Es la clase de logoterapia de los viernes. Mientras trabajo preguntas de diálogo socrático con algunos alumnos, una chica del grupo me confronta con una pregunta. La pregunta es directa, y aunque tiene un tinte de interpretación, me interpela, me inquiere, me invita, resuena en mí. Lo primero que emerge es angustia, miedo. Mi corazón late más rápido. En ese instante en que me parece que todo se pone en cámara lenta me quedo frente a mi mismo… ¿qué hago? Pienso en decirle que en clase hay que respetar los roles y con eso aplastar su intención y mi ansiedad.

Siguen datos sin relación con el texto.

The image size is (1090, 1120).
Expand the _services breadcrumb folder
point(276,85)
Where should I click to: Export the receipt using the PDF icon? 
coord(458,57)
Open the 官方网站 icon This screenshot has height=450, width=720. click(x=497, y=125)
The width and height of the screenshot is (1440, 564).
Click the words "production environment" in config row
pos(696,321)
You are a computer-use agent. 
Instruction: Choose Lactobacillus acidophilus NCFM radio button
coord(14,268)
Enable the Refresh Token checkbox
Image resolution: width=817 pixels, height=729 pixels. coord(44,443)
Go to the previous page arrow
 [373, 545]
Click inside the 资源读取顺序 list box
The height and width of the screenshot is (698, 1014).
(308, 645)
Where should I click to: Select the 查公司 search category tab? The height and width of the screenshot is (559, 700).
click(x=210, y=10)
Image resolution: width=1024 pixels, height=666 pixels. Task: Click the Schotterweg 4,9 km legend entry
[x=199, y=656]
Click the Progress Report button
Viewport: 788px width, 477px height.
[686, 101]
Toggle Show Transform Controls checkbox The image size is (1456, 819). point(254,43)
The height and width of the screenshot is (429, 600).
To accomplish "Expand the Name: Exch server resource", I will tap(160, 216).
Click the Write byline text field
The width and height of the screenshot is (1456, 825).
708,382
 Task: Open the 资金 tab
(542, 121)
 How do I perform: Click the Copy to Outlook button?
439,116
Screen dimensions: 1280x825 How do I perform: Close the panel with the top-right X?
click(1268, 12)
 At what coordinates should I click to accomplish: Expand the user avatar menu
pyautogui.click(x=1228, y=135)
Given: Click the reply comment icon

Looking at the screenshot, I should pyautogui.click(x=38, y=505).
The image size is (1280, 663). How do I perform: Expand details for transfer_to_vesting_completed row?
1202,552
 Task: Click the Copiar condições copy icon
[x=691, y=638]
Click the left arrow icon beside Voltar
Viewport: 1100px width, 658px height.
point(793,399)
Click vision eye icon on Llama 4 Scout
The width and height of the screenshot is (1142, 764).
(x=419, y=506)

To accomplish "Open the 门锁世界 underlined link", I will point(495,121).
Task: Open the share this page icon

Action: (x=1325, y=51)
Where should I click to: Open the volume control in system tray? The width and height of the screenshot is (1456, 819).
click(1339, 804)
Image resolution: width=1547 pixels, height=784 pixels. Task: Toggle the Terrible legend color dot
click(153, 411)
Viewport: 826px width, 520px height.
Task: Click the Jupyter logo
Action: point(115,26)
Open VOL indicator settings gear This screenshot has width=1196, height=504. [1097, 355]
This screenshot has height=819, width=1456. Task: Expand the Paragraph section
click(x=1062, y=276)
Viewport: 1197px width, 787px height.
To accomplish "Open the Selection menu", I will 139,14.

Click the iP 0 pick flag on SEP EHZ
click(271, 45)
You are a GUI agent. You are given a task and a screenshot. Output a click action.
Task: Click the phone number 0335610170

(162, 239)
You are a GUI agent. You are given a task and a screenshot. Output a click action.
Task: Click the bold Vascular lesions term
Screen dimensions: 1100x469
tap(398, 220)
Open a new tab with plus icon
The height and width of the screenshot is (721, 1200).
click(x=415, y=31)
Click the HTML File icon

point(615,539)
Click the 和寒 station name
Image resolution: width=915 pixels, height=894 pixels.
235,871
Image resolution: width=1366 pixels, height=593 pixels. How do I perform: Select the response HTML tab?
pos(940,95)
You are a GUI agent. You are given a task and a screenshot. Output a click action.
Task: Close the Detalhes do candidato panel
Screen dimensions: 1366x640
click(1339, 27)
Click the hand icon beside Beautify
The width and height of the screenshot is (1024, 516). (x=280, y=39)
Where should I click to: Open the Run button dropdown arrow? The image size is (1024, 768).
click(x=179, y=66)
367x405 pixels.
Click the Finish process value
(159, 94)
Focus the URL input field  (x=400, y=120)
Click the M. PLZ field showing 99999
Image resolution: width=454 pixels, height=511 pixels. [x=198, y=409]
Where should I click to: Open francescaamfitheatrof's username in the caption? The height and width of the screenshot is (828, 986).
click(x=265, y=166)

Súbitamente me descubro sosteniendo lo que significa para mí mi rol de ese instante: ser el docente, el facilitador, el formador. ¿Qué me angustia? ¿Cómo temo ser visto? ¿Qué no va con el rol de formador? Algo no me estoy permitiendo, me digo, mientras el grupo me mira aun en cámara lenta. De pronto me noto luchando contra mí mismo, contra el momento, contra la angustia que siento, ¡cuando esto es lo que es! Ahí descubro que miro hacia afuera con sesgos, porque no me dejo ver del todo. ¿Cómo estoy viendo hacia afuera, si percibo en este momento a los alumnos como amenazas? ¿El formador no ha de ser formado en su propia clase? ¡Ajá! Es entonces cuando me arriesgo, y me animo a expresarles mi angustia, que me vean angustiado, confrontado, con una pregunta que resuena y que tomo como un jodido pero amoroso “ven, sal” que me da miedo.
Mientras me expreso me siento emocionado, y la angustia va dando lugar a la euforia de un encuentro más auténtico y cercano. Voy captando el amor en la pregunta de la alumna mientras estoy al centro de las atenciones, expuesto, con el moretón al aire libre, permitiéndome ser tocado. Y me vuelvo a confrontar: ¿qué sentido tiene todo esto si no me permito lo que siento?, que equivale a no permitirme ser quien vengo siendo. Ahí está el grupo, resonando conmigo, abrazándome con miradas brillantes. Y es que al salir un poco más, también yo los he tocado. Me siento más liviano. La cámara lenta ha cesado. Siento a mi vida fluyendo de nuevo a un ritmo más verdadero, más libre, más humano. Ahora mi rol tiene más sentido que antes, gracias a un otro, y a mi angustia. Es el final de la clase, y también yo me abrazo.